Recorrí las veinte millas desde mi apartamento de la zona norte hasta la calle 130 en poco tiempo, llegando a la salida hacia las ocho. Después me perdí intentando abrirme camino más allá del río Calumet, de unas cuantas plantas de acero y de una planta de montaje de la Ford. Eran las nueve y media cuando encontré la oficina regional de Eudora.

Los cuarteles generales de la región estaban en un edificio moderno, de un solo piso, junto a un silo gigantesco en el río. El silo dominaba el edificio desde atrás, dos secciones de tubos imponentes, cada una conteniendo quizá una centena de cilindros de diez pisos de alto. Las secciones estaban divididas por una grada en la que podía amarrarse un barco. A la derecha, unos raíles corrían a meterse en un almacén. En aquel momento había allí unos cuantos vagones tolva y un grupito de hombres con casco, colocaban uno en una grúa. Me quedé mirando, fascinada: el vagón desapareció dentro del silo. A la izquierda vi el extremo de un barco asomando: por lo visto, alguien estaba metiendo una carga de grano.

El edificio tenía un moderno vestíbulo con amplias ventanas abiertas hacia el río. Cuadros de cosechas -segadoras barriendo cientos de acres de trigo dorado, versiones más pequeñas del elefantiásico silo de afuera, trenes cargando su dorada provisión, barcos descargando- cubrían las paredes. Eché un rápido vistazo a mi alrededor y me acerqué a una recepcionista que se encontraba tras un mostrador de mármol colocado en el centro de la habitación. Era joven y colaboradora. Tras un humorístico intercambio con su secretaria, localizó al vicepresidente local, Clayton Phillips. Éste salió a mi encuentro al recibidor.

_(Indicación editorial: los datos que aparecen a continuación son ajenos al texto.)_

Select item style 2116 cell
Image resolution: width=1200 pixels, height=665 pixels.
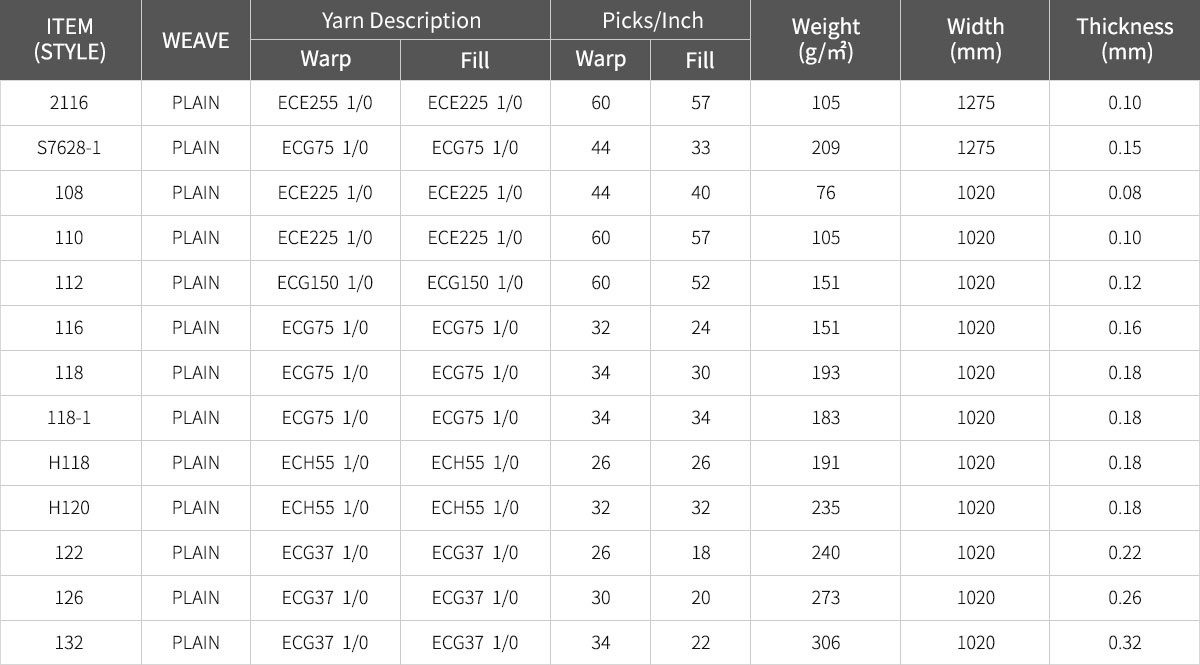(70, 103)
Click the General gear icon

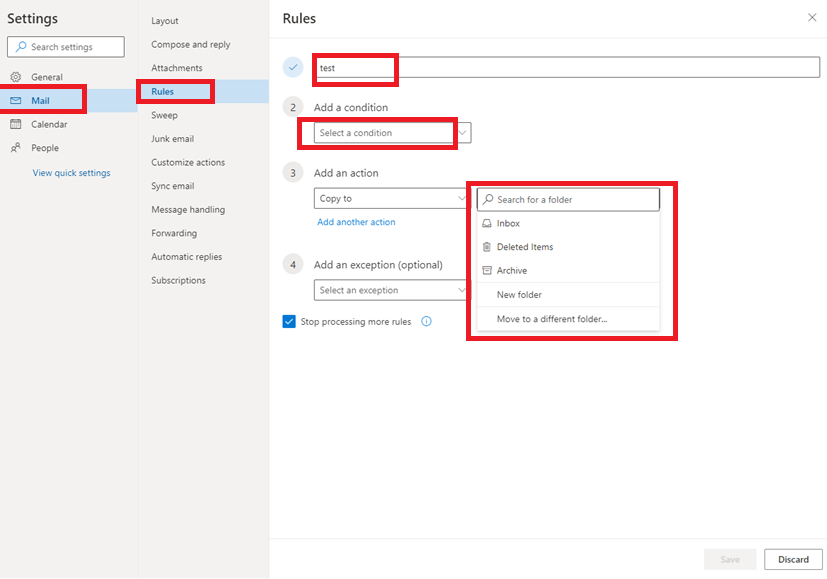pos(16,77)
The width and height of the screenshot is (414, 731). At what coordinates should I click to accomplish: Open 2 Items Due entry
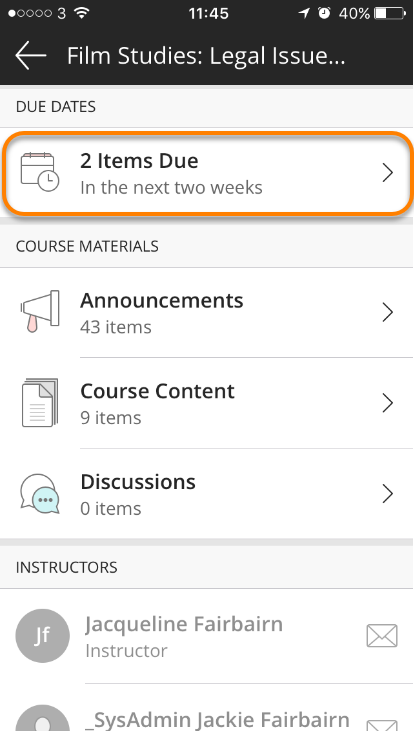click(207, 173)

Phillips era un hombre sólido, de unos cuarenta y pocos años, con pelo pajizo y pálidos ojos marrones. Me desagradó inmediatamente, quizá porque olvidó darme el pésame por Boom Boom, incluso aunque me presenté como su pariente más próxima.

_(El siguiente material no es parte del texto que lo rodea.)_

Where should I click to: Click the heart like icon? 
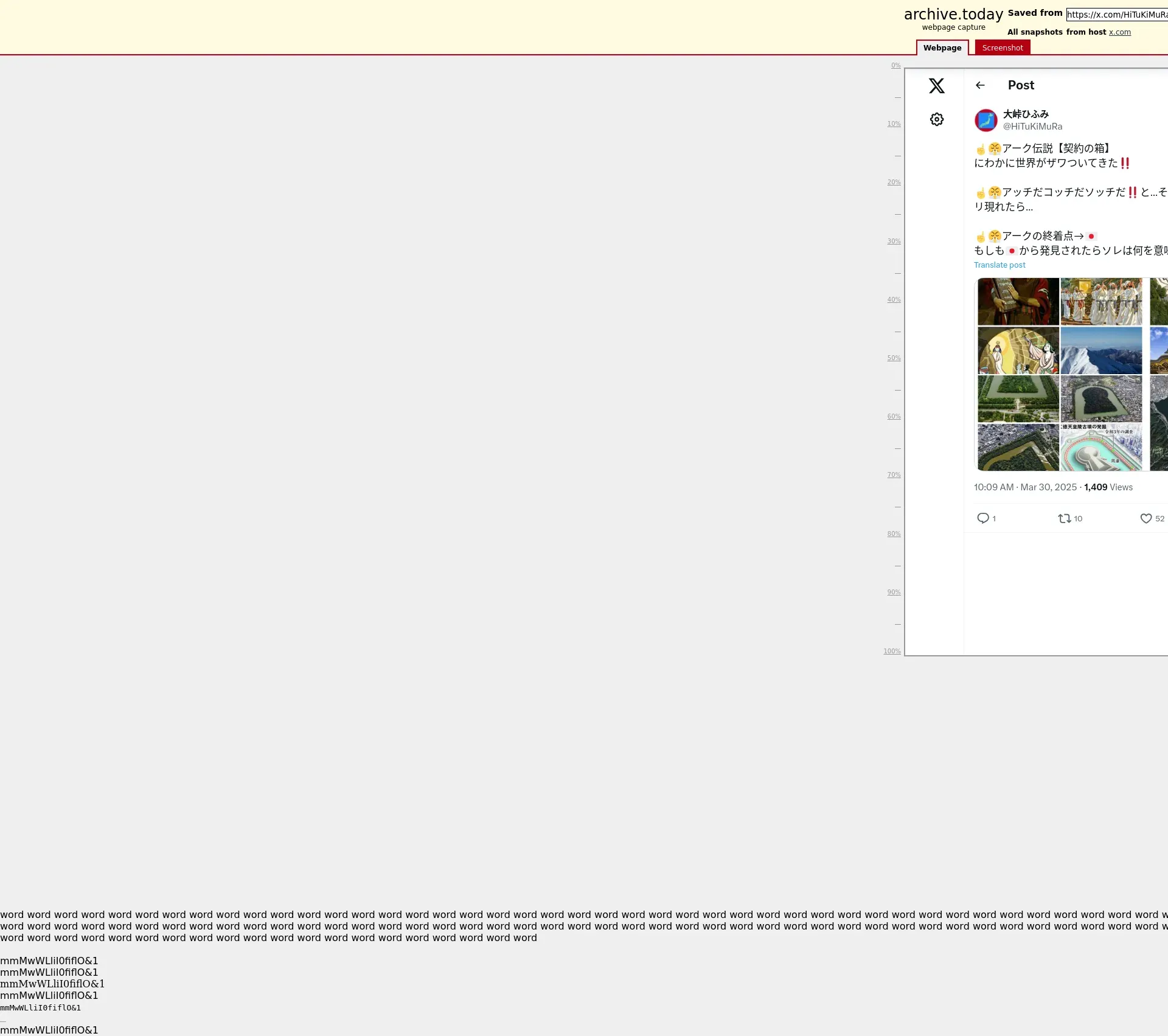(x=1145, y=518)
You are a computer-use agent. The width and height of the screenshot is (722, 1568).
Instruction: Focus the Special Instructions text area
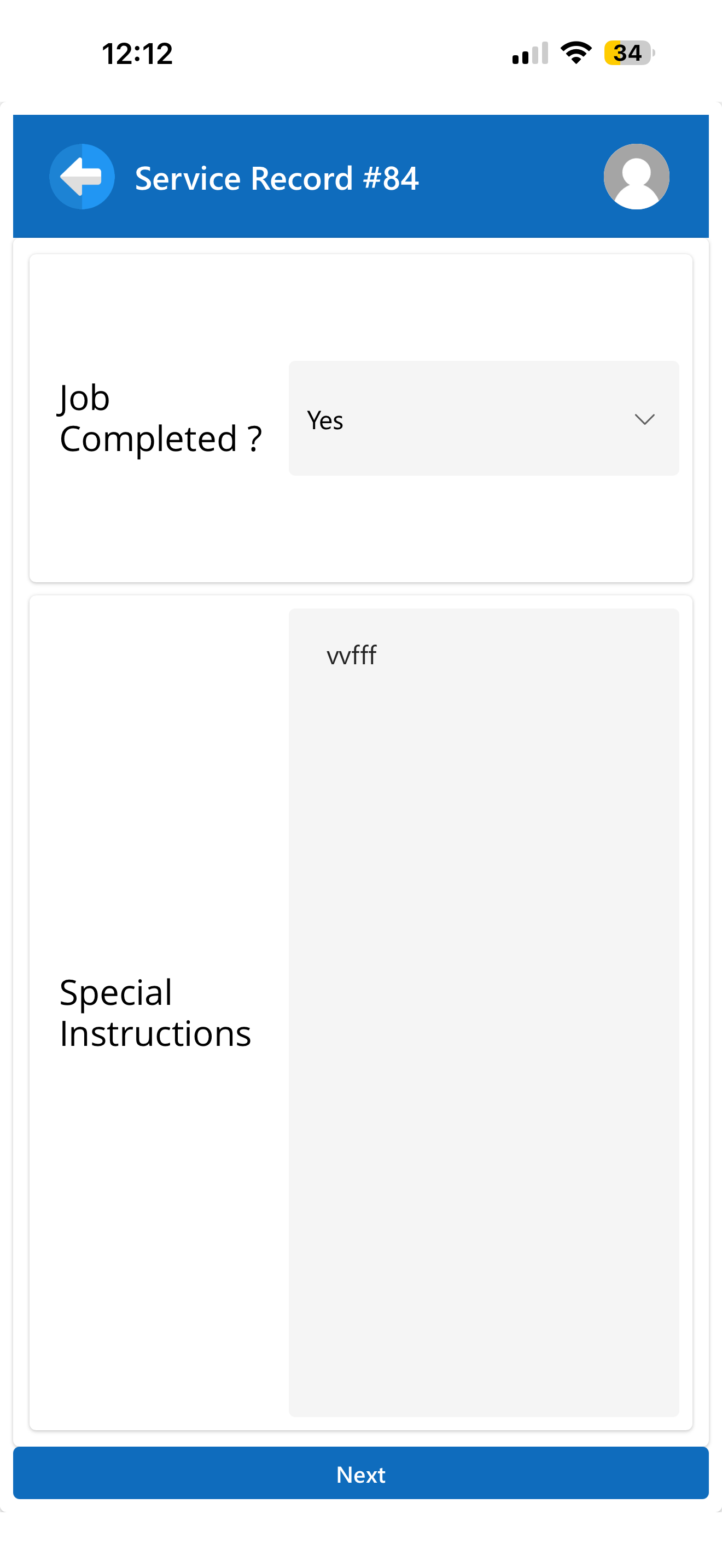484,974
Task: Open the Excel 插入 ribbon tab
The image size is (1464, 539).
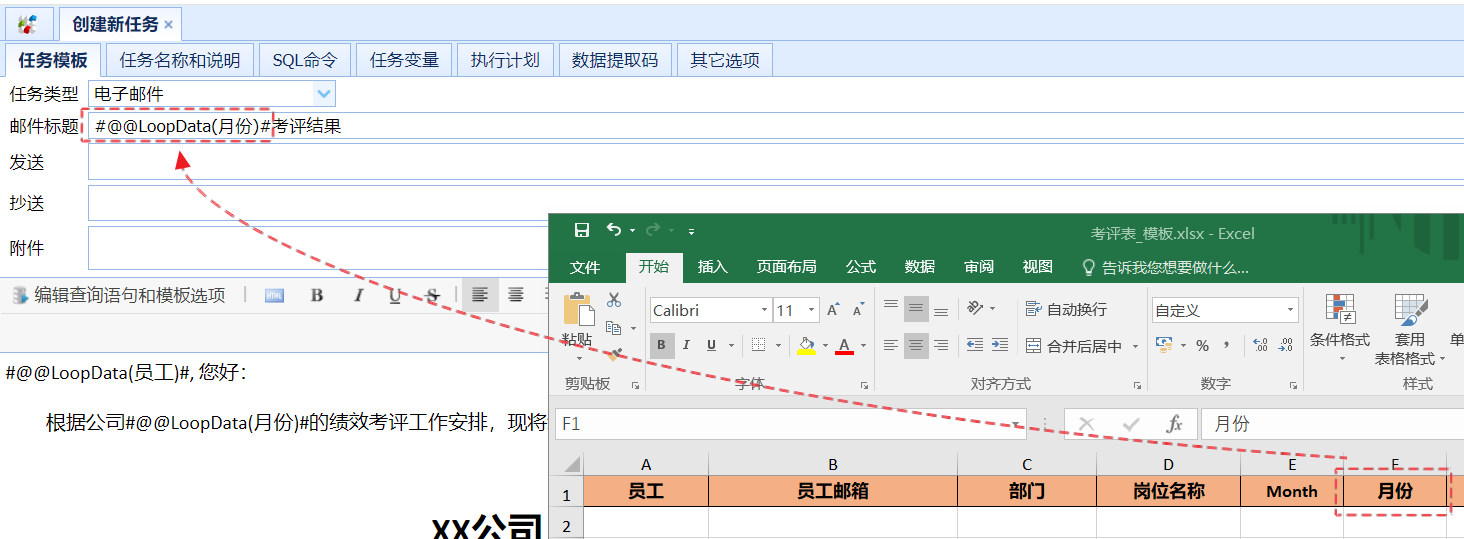Action: 712,267
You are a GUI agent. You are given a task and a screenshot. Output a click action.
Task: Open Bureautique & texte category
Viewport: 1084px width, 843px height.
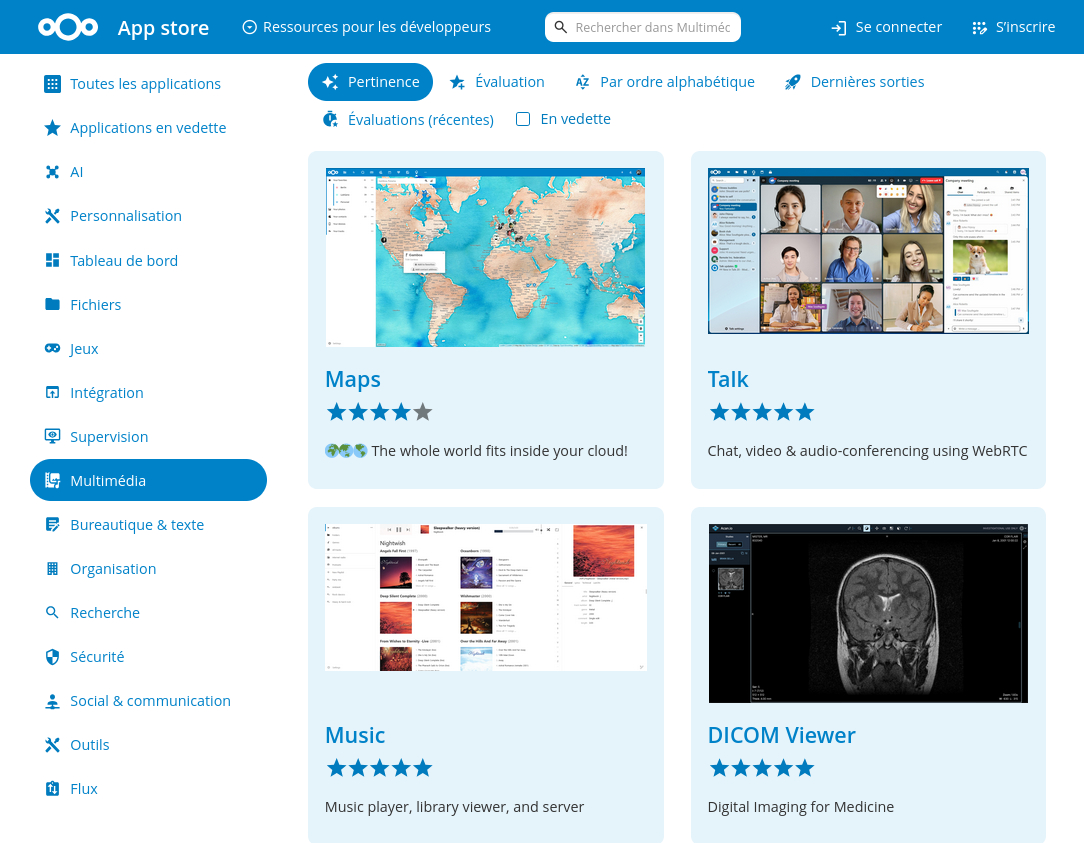(136, 525)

Phillips se puso nervioso ante la idea de que yo fuese haciendo preguntas por el silo. Pero no conseguía decirme que no, sin embargo, yo no le ayudé. Tenía la irritante costumbre de dirigir los ojos hacia toda la habitación cuando yo le hacía una pregunta, en lugar de mirarme a mí. Yo me preguntaba si encontraría inspiración en las fotografías que rodeaban la chimenea.

– No necesito robarle más tiempo, señor Phillips -le dije al fin-. Puedo manejarme sola por el silo y hacer las preguntas que quiero.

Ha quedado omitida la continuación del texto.